Reading passage
—————

Features • Architecture • Quick Start • Documentation

📖 Overview

The Behavioral Psychology Sales Coach listens to sales conversations in real-time, detects customer situations, and provides audio responses backed by evidence-based psychological principles. It combines:

Voice-to-Voice AI powered by LFM2.5-Audio
Semantic Situation Detection using Pinecone vector search
80+ Psychology Principles from influential sales and psychology books
Real-time Coaching with explainable AI decisions

How It Works

Record customer audio from microphone or file upload
Transcribe using LFM2.5-Audio ASR
Detect the sales situation using semantic similarity
Select the best psychological principle using multi-factor scoring
Generate natural voice response with coaching explanation
Display structured coaching output explaining why this principle was chosen

✨ Features

Phase I: End-to-End Pipeline ✅

✅ Real-time audio recording with silence detection
✅ Voice transcription using LFM2.5-Audio
✅ Situation detection (keyword matching)
✅ Principle selection from 80+ psychology principles
✅ Voice response generation
✅ Structured coaching output (YAML)

—————

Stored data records
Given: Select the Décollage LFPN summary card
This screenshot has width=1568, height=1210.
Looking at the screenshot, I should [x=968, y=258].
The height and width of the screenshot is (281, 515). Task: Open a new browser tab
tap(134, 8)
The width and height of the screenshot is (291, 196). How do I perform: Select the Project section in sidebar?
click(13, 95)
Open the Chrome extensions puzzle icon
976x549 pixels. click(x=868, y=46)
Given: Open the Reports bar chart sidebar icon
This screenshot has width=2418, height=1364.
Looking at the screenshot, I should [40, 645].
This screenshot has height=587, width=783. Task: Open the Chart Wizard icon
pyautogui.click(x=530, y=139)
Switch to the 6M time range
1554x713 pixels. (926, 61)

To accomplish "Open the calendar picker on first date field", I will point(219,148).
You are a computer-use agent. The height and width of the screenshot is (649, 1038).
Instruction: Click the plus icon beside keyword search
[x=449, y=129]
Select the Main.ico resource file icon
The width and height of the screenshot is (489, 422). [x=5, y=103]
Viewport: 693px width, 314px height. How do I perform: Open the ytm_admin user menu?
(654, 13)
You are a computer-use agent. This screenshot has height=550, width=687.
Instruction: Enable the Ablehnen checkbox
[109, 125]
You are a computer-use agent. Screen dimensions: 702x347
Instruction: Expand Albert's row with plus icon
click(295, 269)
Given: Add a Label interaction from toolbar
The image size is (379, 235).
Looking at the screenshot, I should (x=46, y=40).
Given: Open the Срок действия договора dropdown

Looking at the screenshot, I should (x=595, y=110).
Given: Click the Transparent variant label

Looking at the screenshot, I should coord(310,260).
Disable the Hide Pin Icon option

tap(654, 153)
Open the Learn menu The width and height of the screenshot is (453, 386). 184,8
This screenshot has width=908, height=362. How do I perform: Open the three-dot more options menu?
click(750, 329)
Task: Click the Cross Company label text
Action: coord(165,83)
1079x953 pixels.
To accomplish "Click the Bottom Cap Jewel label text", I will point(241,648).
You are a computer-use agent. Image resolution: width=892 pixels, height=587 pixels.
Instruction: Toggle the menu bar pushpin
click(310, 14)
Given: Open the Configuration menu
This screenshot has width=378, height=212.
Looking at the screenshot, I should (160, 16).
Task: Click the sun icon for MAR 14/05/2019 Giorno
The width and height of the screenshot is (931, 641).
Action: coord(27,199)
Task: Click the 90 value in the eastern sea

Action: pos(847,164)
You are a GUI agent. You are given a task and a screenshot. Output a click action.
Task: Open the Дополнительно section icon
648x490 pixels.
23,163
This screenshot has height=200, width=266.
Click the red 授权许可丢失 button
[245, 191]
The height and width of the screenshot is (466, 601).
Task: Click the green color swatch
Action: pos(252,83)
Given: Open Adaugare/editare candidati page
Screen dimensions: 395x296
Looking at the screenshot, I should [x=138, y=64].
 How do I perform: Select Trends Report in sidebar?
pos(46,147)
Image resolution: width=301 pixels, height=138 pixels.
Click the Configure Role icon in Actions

—————

Challenges
**A.** Repeat the part of the sales coach overview that begins at the words "Phase I: End-to-End" and stops after "coaching output (YAML)".
**B.** Return every line of the records that contains the word "will".

Worked answers
**A.**
Phase I: End-to-End Pipeline ✅

✅ Real-time audio recording with silence detection
✅ Voice transcription using LFM2.5-Audio
✅ Situation detection (keyword matching)
✅ Principle selection from 80+ psychology principles
✅ Voice response generation
✅ Structured coaching output (YAML)

**B.**
To accomplish "Open the calendar picker on first date field", I will point(219,148).
To accomplish "Click the Bottom Cap Jewel label text", I will point(241,648).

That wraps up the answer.